■ Task to carry out
Output every entry exactly as written.

[Collected data]
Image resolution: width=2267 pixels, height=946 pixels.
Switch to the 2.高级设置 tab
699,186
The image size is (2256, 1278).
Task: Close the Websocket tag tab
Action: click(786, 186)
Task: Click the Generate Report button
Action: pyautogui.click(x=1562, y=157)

■ Completed task
Image resolution: width=2267 pixels, height=946 pixels.
Switch to the 2.高级设置 tab
699,186
The image size is (2256, 1278).
Task: Close the Websocket tag tab
Action: click(786, 186)
Task: Click the Generate Report button
Action: pyautogui.click(x=1562, y=157)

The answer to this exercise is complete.